Doch selbst wenn bei der Antragstellerin eine posttraumatische Belastungsstörung zu diagnostizieren sein sollte, führt dies nicht ohne weiteres zu einem Abschiebungshindernis nach § 60 Abs. 7 AufenthG. Der Gesetzgeber geht nämlich nunmehr davon aus, dass lediglich lebensbedrohliche und schwerwiegende Erkrankungen, die sich durch die Abschiebung wesentlich verschlechtern würden, die Abschiebung des Ausländers hindern. Mit dieser Präzisierung wir klargestellt, dass nur äußerst gravierende Erkrankungen eine erhebliche konkrete Gefahr für Leib oder Leben nach Satz 1 darstellen. Eine solche schwerwiegende Erkrankung kann hingegen z. B. in Fällen von PTBS regelmäßig nicht angenommen werden: In Fällen einer PTBS ist die Abschiebung regelmäßig möglich, es sei denn, die Abschiebung führt zu einer wesentlichen Gesundheitsgefährdung bis hin zu einer Selbstgefährdung (Bundestagsdrucksache 18/7538 v. 16.02.2016, S. 18). Für das Vorliegen einer derart äußerst gravierenden Erkrankung ist, wie oben ausgeführt, nicht ausreichend vorgetragen.

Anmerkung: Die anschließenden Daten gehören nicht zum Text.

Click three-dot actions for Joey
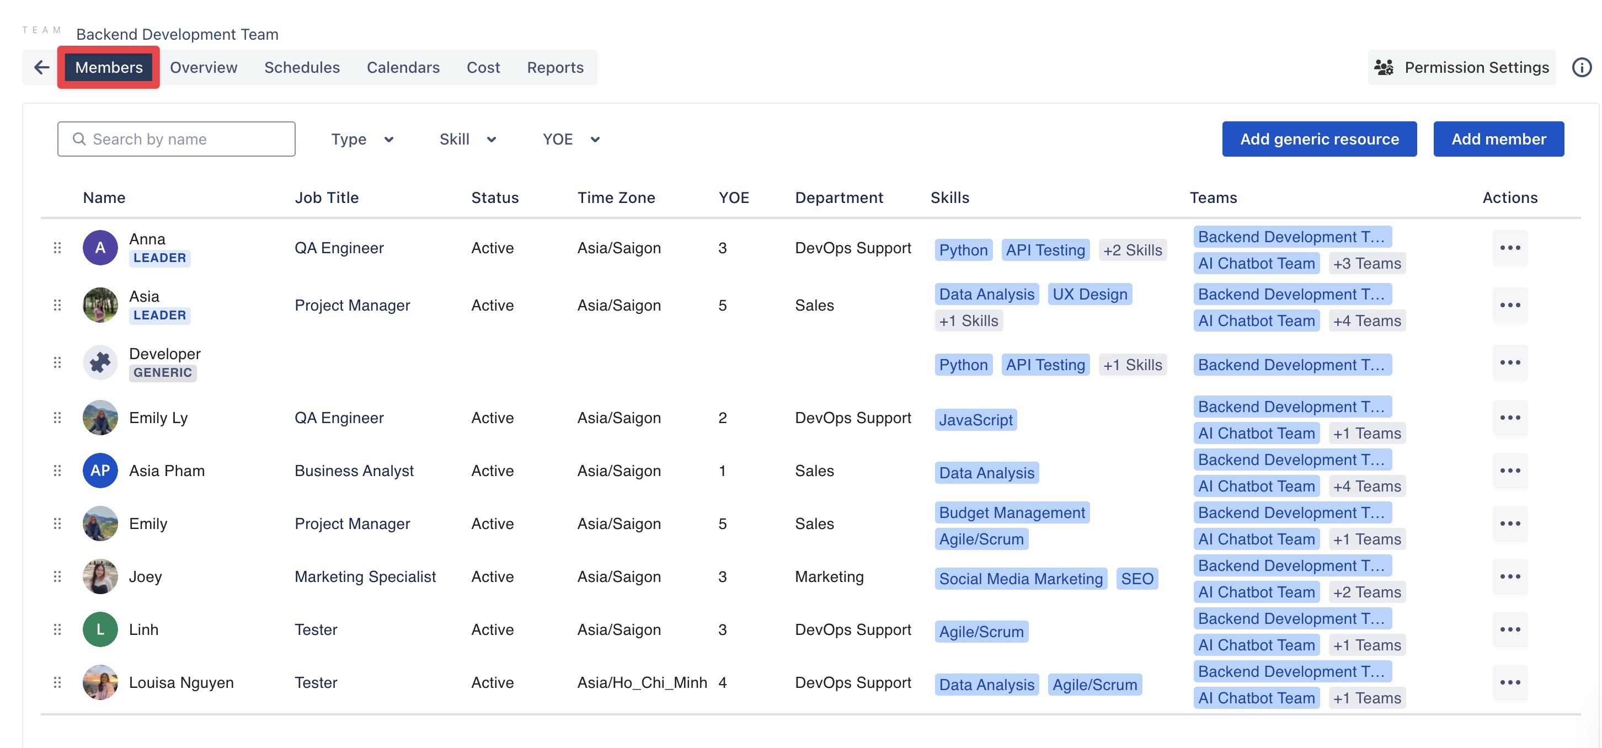 1509,576
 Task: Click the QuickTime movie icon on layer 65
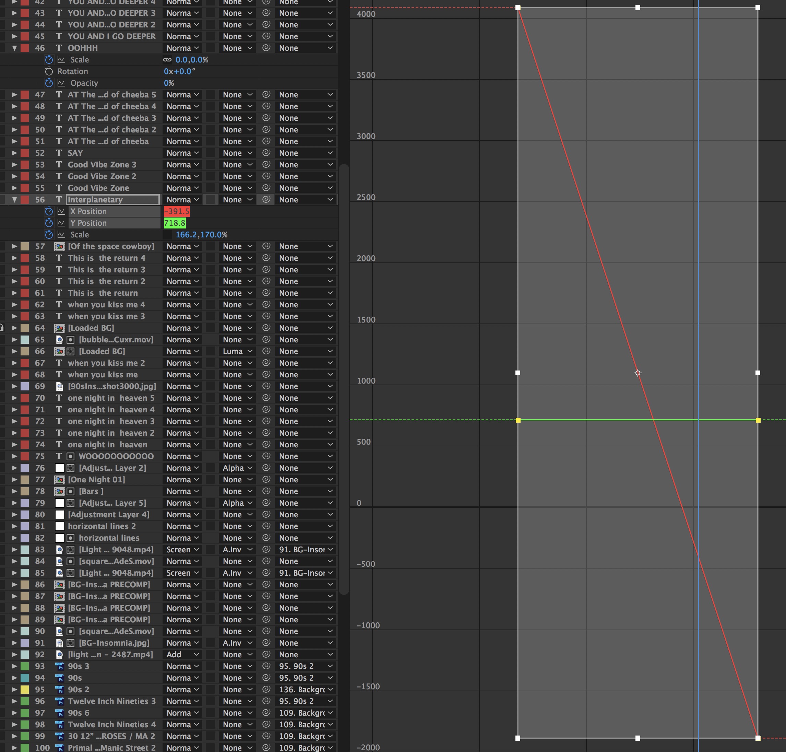(x=60, y=340)
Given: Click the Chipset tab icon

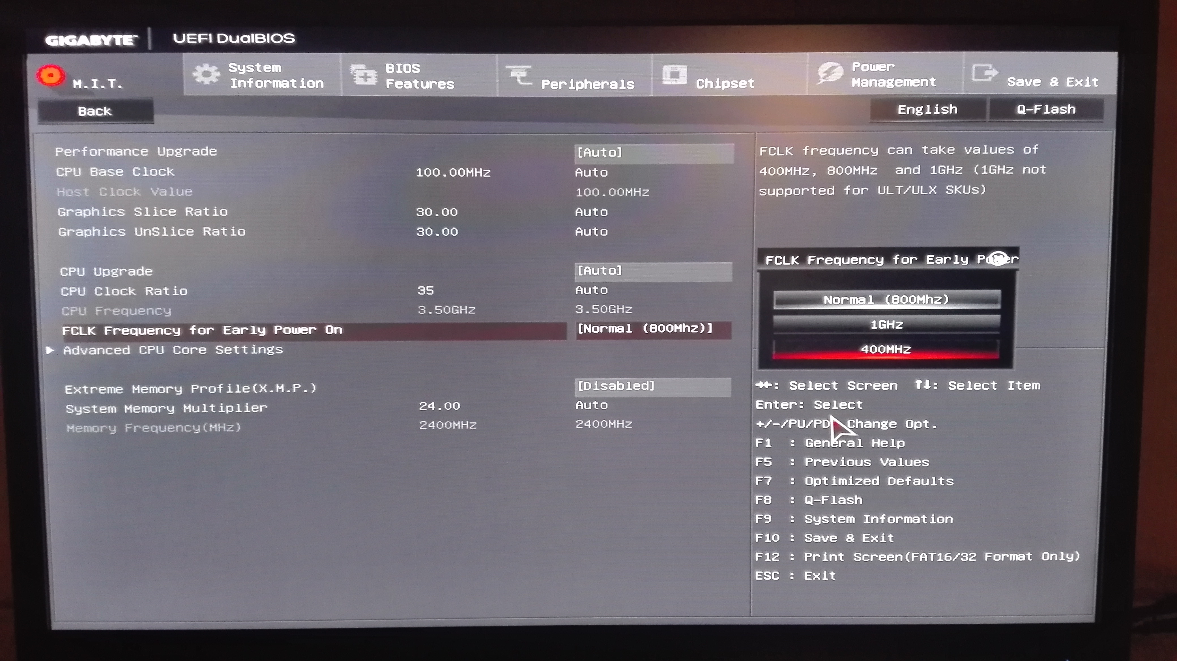Looking at the screenshot, I should coord(674,75).
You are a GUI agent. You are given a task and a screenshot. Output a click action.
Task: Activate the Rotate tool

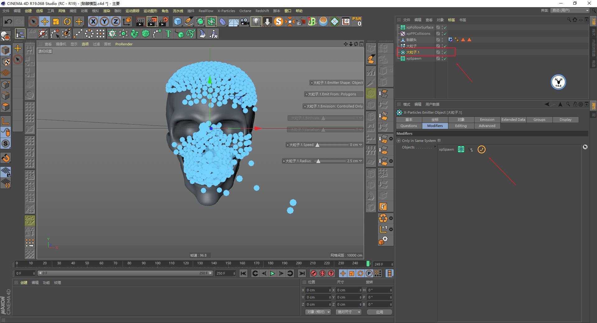67,21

(1) Die allgemein harten Lebensbedingungen im S. eröffnen keine Berufung auf den Schutz aus § 60 Abs. 7 Satz 1 AufenthG. Zwar ist nach der Auskunftslage (Bericht des Auswärtigen Amtes im Hinblick auf die Einstufung der Republik S. als sicheres Herkunftsland im Sinne des § 29a AsylG vom 21.11.2015 (Stand August 2015), dort zu Ziffer IV.1 – S. 15) davon auszugehen, dass die Versorgungslage im S. schlecht ist. Im Hinblick auf die Lebensbedingungen kann der zurückkehrende Ausländer Abschiebungsschutz in verfassungskonformer Auslegung des § 60 Abs. 7 Satz 1 AufenthG aber nur ausnahmsweise beanspruchen, wenn er bei seiner Rückkehr aufgrund dieser Bedingungen mit hoher Wahrscheinlichkeit einer extremen Gefahrenlage ausgesetzt wäre, d. h. gleichsam sehenden Auges dem sicheren Tod oder schwersten Verletzungen ausgesetzt ist (vgl. BVerwG, U.v. 12.7.2001 – 1 C 5/01 – BVerwGE 115, 1 m. w. N.; BVerwG, U.v. 29.9.2011 – 10 C 24/10 – NVwZ 2012, 451 Rn. 20).
(2) Das kann bei der Antragstellerin nicht angenommen werden.
Diese ist als junge arbeitsfähige Frau in der Lage, wie jeder andere dort Lebende in der vergleichbaren Situation, ihren Lebensunterhalt im S. durch eigene Tätigkeit sicherzustellen. Eine drohende Lebensgefahr ist bei einer Rückkehr nach der Auskunftslage nicht erkennbar
cc) Damit ist insgesamt die nach Maßgabe der §§ 34, 36 Abs. 1 Satz 1 AsylG i. V. m. § 59 AufenthG erlassenen Abschiebungsandrohung nicht zu beanstanden. Die gesetzte Ausreisefrist entspricht der Regelung in § 36 Abs. 1 AsylG.
3. Die Kostenentscheidung folgt aus § 154 Abs. 1 VwGO, § 83b AsylG.
Dieser Beschluss ist unanfechtbar (§ 80 AsylG).